Start of Block
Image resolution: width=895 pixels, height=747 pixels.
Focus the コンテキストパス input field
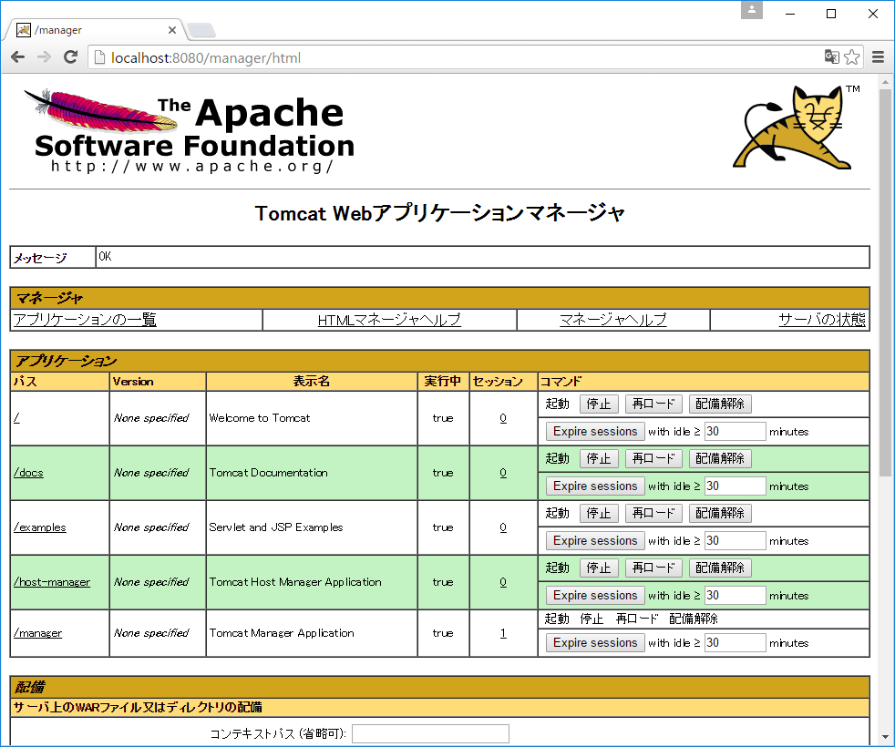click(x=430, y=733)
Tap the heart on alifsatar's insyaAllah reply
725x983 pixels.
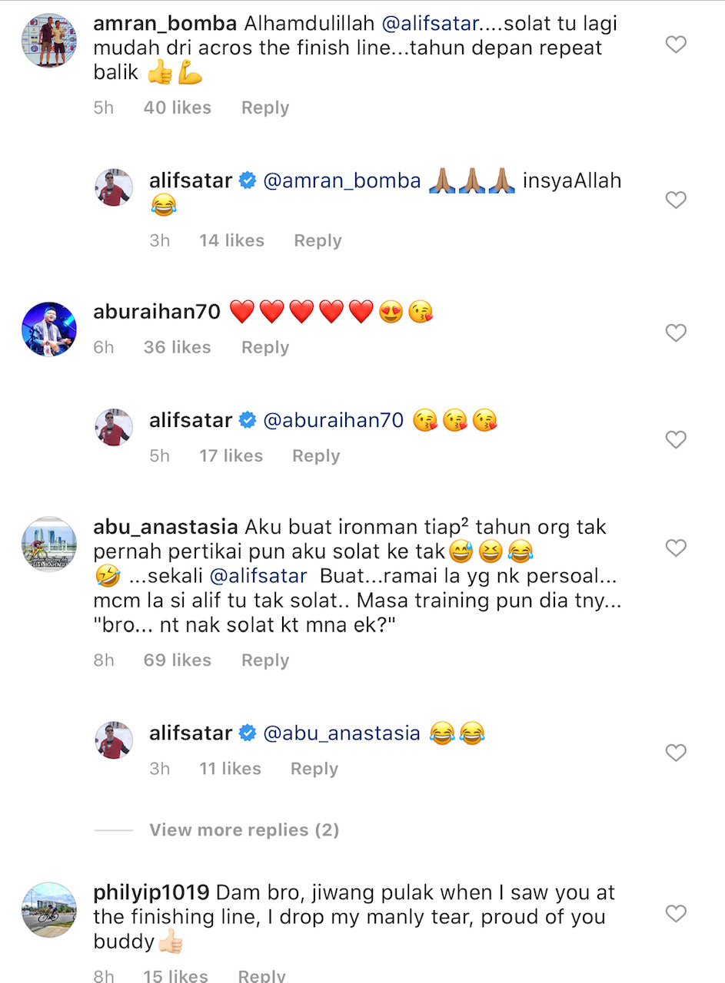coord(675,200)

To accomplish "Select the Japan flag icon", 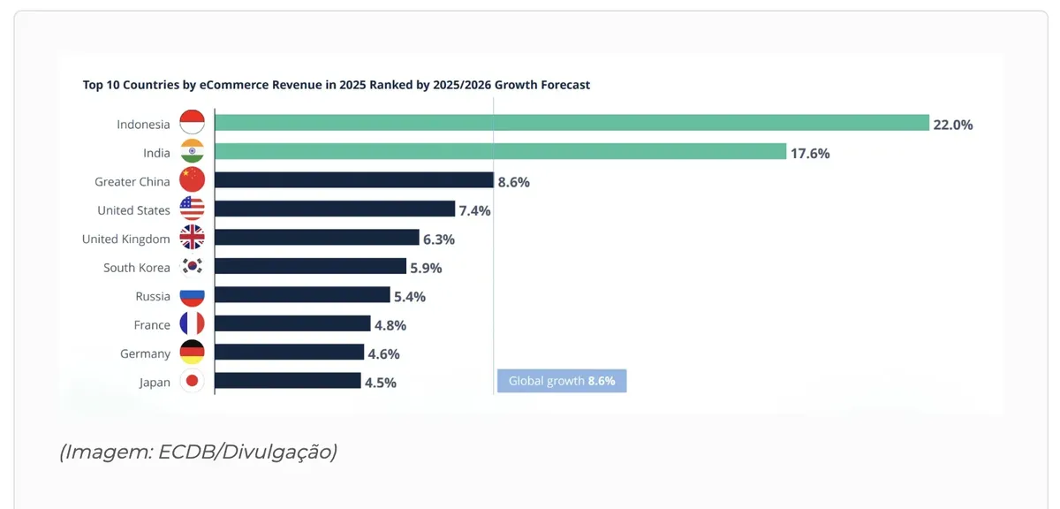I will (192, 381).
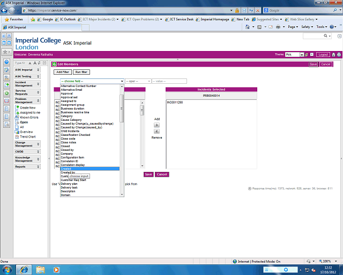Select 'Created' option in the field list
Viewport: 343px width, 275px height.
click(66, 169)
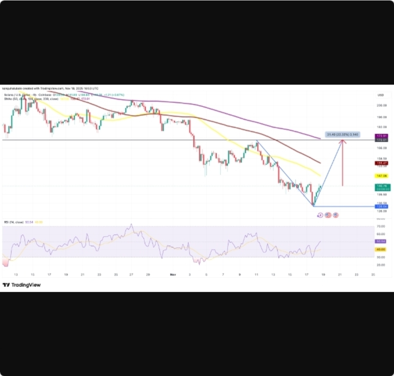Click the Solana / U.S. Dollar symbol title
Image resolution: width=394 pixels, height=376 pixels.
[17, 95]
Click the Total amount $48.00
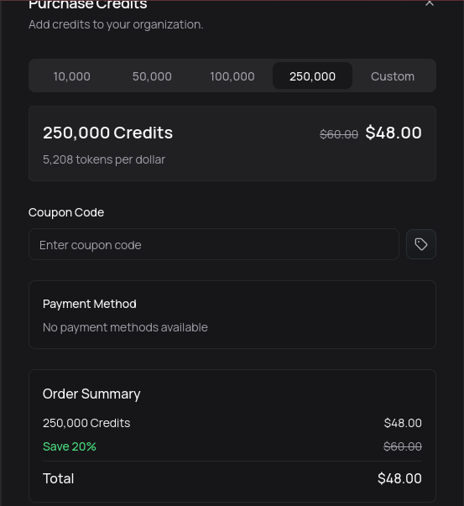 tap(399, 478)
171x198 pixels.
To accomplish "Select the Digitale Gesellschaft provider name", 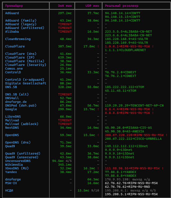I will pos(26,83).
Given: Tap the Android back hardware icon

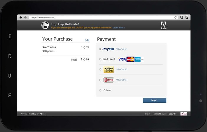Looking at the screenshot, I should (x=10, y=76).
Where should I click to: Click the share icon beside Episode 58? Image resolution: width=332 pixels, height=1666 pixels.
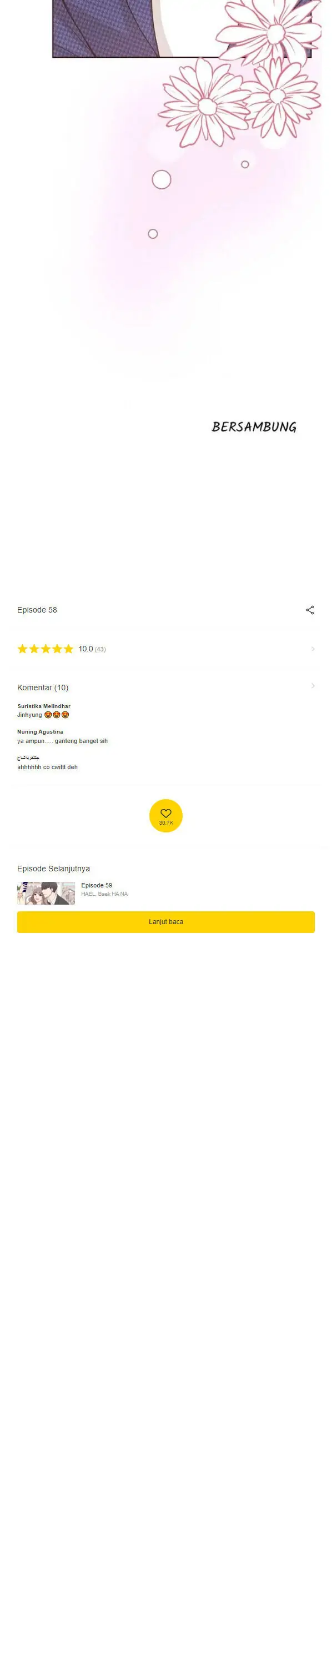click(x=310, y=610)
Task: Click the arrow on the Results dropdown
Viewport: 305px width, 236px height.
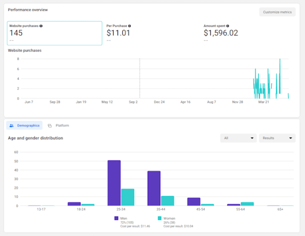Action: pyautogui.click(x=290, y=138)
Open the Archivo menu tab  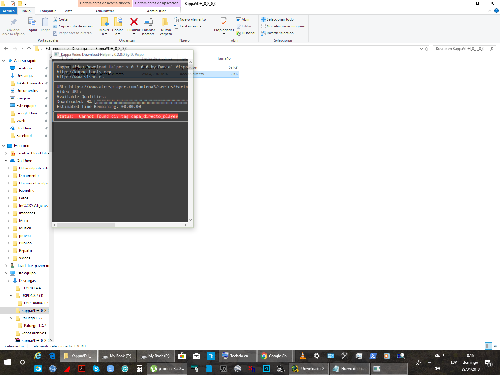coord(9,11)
End of Block
Start of Block
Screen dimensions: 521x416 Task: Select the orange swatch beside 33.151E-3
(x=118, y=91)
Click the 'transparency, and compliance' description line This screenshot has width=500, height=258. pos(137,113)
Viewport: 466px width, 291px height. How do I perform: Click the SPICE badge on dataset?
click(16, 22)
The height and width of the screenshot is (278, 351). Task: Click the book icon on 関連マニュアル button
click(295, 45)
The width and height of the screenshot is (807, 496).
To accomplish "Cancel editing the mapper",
End of Block
◆ Exercise aim:
With the line holding "Screen dimensions: 521x416" as the first and the line holding "Click the 'transparency, and" as the last, please transcribe exactly the lines of the material above in that range and nothing else.

◆ Answer to the exercise:
Screen dimensions: 521x416 Task: Select the orange swatch beside 33.151E-3
(x=118, y=91)
Click the 'transparency, and compliance' description line This screenshot has width=500, height=258. pos(137,113)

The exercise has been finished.